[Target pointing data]
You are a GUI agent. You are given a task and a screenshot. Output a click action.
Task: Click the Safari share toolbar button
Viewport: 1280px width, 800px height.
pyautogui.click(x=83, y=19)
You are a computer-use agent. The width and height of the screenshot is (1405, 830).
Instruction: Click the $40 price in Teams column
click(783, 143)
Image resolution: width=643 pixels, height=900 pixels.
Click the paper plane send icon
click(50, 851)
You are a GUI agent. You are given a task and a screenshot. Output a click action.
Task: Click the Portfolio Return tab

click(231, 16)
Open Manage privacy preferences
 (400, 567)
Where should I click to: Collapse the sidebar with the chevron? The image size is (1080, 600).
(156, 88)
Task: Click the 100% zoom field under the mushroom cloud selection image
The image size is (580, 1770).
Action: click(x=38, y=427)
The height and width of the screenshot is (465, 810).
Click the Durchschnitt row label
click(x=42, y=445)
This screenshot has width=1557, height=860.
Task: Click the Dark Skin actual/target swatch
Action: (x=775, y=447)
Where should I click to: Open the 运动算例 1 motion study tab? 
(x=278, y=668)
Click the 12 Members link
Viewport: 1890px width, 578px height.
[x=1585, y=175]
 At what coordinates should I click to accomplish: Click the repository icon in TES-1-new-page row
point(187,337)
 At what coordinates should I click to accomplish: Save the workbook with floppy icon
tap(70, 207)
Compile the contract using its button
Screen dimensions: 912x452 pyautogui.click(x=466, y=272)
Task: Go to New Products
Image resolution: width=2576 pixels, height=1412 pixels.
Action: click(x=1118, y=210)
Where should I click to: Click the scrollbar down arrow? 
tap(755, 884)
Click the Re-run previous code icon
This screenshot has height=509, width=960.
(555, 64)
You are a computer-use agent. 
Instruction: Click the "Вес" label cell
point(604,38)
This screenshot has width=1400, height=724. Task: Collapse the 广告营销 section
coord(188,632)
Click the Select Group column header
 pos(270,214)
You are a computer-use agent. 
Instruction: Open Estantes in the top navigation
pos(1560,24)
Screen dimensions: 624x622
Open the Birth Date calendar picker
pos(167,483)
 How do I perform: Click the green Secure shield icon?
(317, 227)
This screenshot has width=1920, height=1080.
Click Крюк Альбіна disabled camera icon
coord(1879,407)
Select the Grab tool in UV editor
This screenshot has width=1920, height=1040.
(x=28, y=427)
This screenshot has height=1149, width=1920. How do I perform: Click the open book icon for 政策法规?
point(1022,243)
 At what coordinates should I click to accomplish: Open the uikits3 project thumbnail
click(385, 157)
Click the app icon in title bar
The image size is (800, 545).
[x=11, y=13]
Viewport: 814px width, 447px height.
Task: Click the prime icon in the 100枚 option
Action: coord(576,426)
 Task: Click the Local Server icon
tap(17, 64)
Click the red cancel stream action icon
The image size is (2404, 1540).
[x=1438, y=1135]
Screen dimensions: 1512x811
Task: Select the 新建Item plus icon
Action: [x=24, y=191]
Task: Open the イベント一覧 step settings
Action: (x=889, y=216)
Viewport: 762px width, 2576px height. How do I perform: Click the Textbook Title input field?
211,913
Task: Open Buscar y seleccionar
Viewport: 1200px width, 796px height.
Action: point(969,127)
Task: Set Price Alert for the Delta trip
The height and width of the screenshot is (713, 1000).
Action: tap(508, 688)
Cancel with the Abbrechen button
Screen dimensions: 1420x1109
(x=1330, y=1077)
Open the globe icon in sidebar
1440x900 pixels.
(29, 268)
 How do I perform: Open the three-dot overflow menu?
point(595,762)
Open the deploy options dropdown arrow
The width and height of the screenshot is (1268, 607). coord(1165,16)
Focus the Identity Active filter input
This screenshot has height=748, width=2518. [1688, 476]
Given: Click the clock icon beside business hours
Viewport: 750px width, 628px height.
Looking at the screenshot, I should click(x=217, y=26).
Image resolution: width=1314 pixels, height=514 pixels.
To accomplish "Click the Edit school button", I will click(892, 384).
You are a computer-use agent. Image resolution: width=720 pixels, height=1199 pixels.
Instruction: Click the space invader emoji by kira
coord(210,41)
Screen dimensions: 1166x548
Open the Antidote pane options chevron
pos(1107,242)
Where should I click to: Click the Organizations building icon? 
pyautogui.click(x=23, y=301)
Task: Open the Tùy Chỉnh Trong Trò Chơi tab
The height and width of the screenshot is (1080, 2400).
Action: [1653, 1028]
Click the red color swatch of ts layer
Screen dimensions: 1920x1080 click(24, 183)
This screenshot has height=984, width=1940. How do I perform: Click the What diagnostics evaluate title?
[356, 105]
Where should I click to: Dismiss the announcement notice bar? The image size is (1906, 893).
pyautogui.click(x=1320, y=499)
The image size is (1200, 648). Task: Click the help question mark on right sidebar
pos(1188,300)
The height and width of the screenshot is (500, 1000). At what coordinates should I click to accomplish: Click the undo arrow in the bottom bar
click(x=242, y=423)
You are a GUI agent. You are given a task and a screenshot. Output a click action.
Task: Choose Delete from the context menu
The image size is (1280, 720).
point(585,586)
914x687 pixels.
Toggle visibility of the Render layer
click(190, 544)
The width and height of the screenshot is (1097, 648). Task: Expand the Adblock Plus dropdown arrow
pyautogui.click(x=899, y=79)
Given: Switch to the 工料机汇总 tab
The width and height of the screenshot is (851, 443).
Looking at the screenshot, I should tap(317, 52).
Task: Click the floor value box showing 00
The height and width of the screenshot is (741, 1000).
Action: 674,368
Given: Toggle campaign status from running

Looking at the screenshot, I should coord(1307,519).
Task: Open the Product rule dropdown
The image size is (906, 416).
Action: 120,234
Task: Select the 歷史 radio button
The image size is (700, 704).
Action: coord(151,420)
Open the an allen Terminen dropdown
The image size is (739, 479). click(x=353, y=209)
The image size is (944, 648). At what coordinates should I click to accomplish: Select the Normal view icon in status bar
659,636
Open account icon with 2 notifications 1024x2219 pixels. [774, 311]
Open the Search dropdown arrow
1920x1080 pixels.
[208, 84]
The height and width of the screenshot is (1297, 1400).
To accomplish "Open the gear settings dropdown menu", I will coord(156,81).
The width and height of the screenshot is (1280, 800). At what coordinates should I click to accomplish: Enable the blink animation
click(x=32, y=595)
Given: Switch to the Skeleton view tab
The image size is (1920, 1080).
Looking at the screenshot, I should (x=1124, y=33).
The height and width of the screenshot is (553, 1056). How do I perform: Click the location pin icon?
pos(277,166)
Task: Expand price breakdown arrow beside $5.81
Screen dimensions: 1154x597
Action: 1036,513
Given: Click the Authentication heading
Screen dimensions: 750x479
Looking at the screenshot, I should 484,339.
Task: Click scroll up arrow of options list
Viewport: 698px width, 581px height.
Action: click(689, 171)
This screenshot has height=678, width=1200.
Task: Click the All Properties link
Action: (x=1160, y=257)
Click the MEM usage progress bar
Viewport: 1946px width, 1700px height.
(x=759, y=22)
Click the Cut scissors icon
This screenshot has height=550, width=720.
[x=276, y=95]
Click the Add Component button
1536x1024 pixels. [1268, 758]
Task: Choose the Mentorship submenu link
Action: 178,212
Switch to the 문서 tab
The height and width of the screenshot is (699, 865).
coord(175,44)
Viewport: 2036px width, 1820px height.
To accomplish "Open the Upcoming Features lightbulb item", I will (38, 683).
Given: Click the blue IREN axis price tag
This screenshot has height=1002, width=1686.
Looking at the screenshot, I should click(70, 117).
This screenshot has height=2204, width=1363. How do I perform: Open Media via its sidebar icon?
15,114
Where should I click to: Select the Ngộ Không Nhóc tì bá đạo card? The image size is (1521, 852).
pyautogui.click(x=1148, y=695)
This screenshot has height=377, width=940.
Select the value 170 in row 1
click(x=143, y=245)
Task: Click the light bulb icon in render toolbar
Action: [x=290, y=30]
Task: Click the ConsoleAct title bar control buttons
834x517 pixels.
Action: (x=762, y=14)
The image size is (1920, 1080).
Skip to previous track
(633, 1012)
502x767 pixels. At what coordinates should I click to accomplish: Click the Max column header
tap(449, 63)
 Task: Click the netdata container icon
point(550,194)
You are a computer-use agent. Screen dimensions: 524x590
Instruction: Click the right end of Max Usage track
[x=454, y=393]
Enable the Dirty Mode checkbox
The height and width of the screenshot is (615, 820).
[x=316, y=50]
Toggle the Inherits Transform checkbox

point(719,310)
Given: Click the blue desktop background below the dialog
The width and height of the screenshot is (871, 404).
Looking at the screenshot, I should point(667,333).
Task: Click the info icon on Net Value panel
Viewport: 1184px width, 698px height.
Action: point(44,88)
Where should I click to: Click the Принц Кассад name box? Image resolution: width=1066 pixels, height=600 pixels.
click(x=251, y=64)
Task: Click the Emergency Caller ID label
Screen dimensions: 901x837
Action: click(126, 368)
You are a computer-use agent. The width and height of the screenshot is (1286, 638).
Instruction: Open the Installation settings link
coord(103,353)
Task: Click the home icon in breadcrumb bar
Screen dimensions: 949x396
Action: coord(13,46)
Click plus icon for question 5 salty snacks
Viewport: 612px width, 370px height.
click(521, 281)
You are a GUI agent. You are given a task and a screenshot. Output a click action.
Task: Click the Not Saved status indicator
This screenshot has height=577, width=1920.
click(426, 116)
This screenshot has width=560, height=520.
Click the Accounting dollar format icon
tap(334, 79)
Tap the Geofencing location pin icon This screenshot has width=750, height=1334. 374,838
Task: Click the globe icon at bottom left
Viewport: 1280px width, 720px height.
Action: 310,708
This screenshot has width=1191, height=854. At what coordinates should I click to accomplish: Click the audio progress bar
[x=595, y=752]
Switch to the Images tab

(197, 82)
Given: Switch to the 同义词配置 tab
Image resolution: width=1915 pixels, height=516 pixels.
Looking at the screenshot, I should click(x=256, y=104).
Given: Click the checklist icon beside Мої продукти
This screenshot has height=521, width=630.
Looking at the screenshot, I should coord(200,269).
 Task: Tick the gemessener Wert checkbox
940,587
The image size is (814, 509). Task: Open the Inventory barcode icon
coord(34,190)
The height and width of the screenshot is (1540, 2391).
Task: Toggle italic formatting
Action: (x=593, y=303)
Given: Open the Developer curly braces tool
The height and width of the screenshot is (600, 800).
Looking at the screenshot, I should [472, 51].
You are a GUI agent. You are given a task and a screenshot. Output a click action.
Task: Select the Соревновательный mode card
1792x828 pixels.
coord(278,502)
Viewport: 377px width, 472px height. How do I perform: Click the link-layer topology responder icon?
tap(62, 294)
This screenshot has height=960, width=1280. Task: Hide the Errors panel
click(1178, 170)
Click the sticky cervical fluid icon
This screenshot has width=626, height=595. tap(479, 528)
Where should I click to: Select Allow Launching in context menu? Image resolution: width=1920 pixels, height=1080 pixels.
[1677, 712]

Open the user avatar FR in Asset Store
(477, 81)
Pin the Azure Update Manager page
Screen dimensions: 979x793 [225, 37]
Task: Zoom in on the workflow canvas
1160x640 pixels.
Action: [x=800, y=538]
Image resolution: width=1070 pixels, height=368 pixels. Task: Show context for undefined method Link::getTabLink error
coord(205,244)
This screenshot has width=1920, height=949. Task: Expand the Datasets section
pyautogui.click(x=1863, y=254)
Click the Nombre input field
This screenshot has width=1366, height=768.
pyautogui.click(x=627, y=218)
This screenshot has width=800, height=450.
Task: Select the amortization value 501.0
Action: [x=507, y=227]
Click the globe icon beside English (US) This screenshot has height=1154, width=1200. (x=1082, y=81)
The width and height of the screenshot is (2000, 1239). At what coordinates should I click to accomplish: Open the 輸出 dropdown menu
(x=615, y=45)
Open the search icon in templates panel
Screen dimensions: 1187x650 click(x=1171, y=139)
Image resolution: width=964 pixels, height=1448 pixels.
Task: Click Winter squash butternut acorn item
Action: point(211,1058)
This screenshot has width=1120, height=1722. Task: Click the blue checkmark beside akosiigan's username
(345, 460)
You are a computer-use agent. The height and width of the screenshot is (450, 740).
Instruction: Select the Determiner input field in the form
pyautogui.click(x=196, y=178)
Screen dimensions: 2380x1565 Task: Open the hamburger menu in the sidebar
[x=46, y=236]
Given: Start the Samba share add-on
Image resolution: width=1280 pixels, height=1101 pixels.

[Instruction] Duplicate the lines from the one containing "Given: Switch to the Skeleton view tab" through the one containing "[x=276, y=95]", both included, without any changes.

[Result for this task]
Given: Switch to the Skeleton view tab
The image size is (1920, 1080).
Looking at the screenshot, I should (x=1124, y=33).
The height and width of the screenshot is (553, 1056). How do I perform: Click the location pin icon?
pos(277,166)
Task: Expand price breakdown arrow beside $5.81
Screen dimensions: 1154x597
Action: 1036,513
Given: Click the Authentication heading
Screen dimensions: 750x479
Looking at the screenshot, I should 484,339.
Task: Click scroll up arrow of options list
Viewport: 698px width, 581px height.
Action: click(689, 171)
This screenshot has height=678, width=1200.
Task: Click the All Properties link
Action: (x=1160, y=257)
Click the MEM usage progress bar
Viewport: 1946px width, 1700px height.
(x=759, y=22)
Click the Cut scissors icon
This screenshot has height=550, width=720.
[x=276, y=95]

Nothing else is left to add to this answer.